I am using iText7 and I want to extract all the texts from a pdf and put html tag for bold ( <b>...</b> ) around all the words that uses bold fonts and save it in text file. Any pointers? I am able to independently extract text and also extract all the bold words but not able to co-relate the two.

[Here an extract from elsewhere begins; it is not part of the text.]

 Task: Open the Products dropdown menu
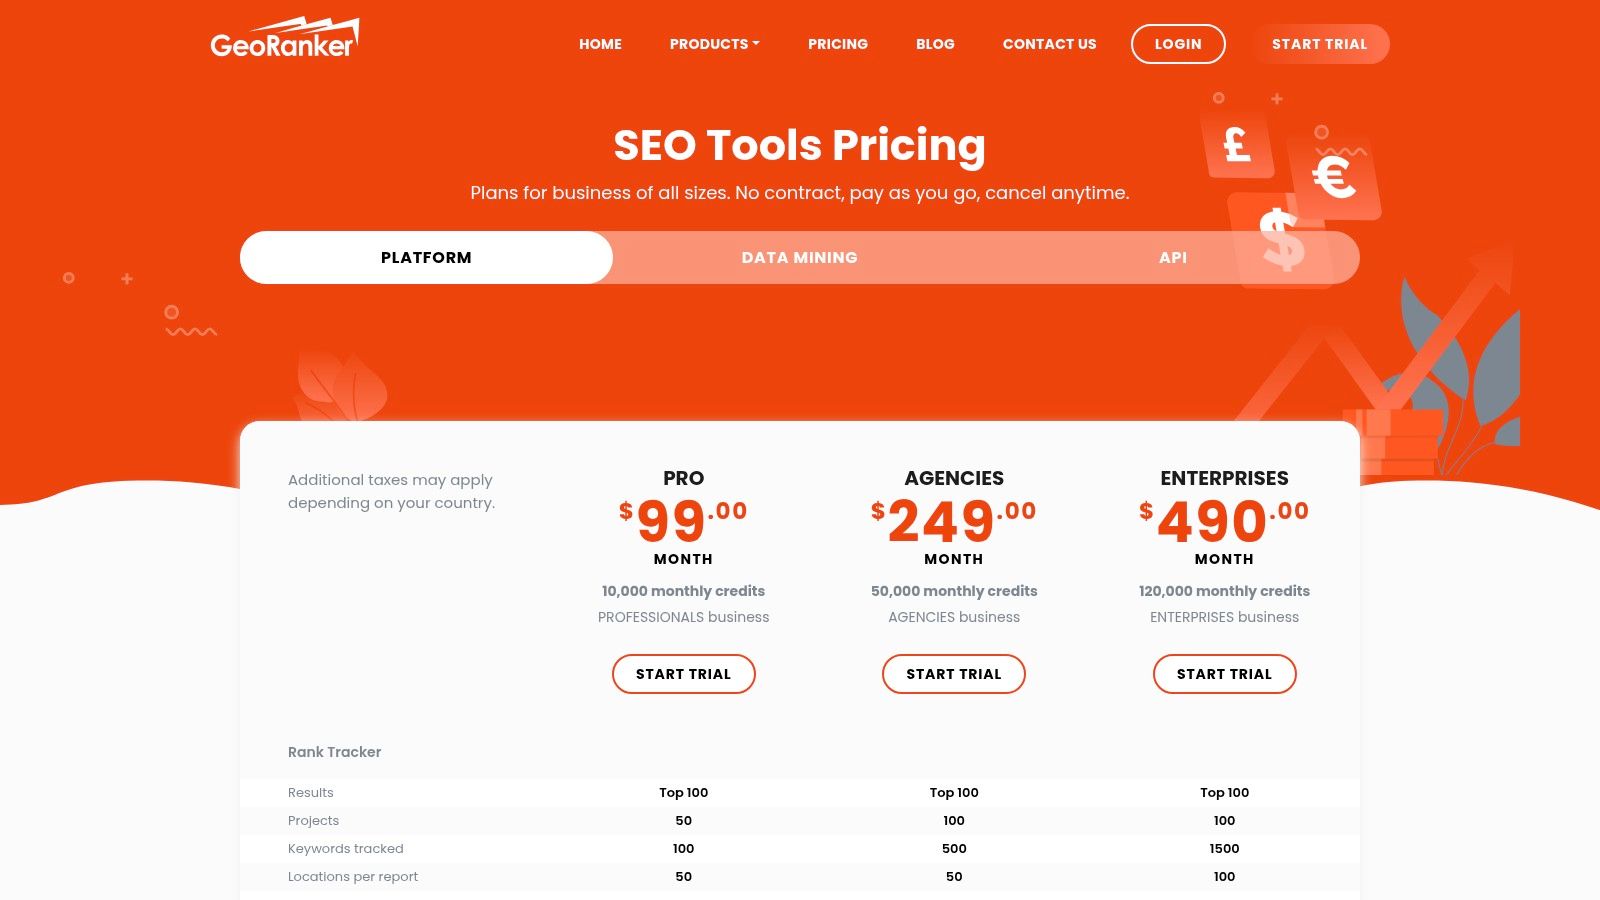(714, 44)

Here is the code snippet I am using for extracting the text:
PdfDocument MyDocument = new PdfDocument(new PdfReader("C:\\MyTest.pdf"));
string MyText = PdfTextExtractor.GetTextFromPage(MyDocument.GetPage(1), new
SimpleTextExtractionStrategy());
Here is the code I am using for extracting all the words using the bold font:
MyRectangle = new Rectangle(0, 0, 50, 100);
CustomFontFilter fontFilter = new CustomFontFilter(MyRectangle);
FilteredEventListener listener = new FilteredEventListener();
LocationTextExtractionStrategy extractionStrategy =
listener.AttachEventListener(new LocationTextExtractionStrategy(), fontFilter);
PdfCanvasProcessor parser = new PdfCanvasProcessor(listener);
parser.ProcessPageContent(MyDocument.GetPage(1));
String MyBoldTextList = extractionStrategy.GetResultantText();
//------
class CustomFontFilter : TextRegionEventFilter
{
public CustomFontFilter(iText.Kernel.Geom.Rectangle filterRect) : base(filterRect){ }
override public bool Accept(IEventData data, EventType type)
{
if (type == EventType.RENDER_TEXT){
TextRenderInfo renderInfo = (TextRenderInfo)data;
PdfFont font = renderInfo.GetFont();
if (font!=null)
return font.GetFontProgram().GetFontNames().GetFontName().Contains("Bold");
}
return false;
}
}
The problem is that the pdf in question here is a multi-column document. SimpleTextExtractionStrategy brings the text in perfect order but if I use the LocationStrategy, it messes up texts by jumping from one column to next column in each line. I am not able to find any way to get the list of bold words using SimpleTextExtractionStrategy. In LocationStrategy, the list that I get is not in the right order so I am unable to co-relate it.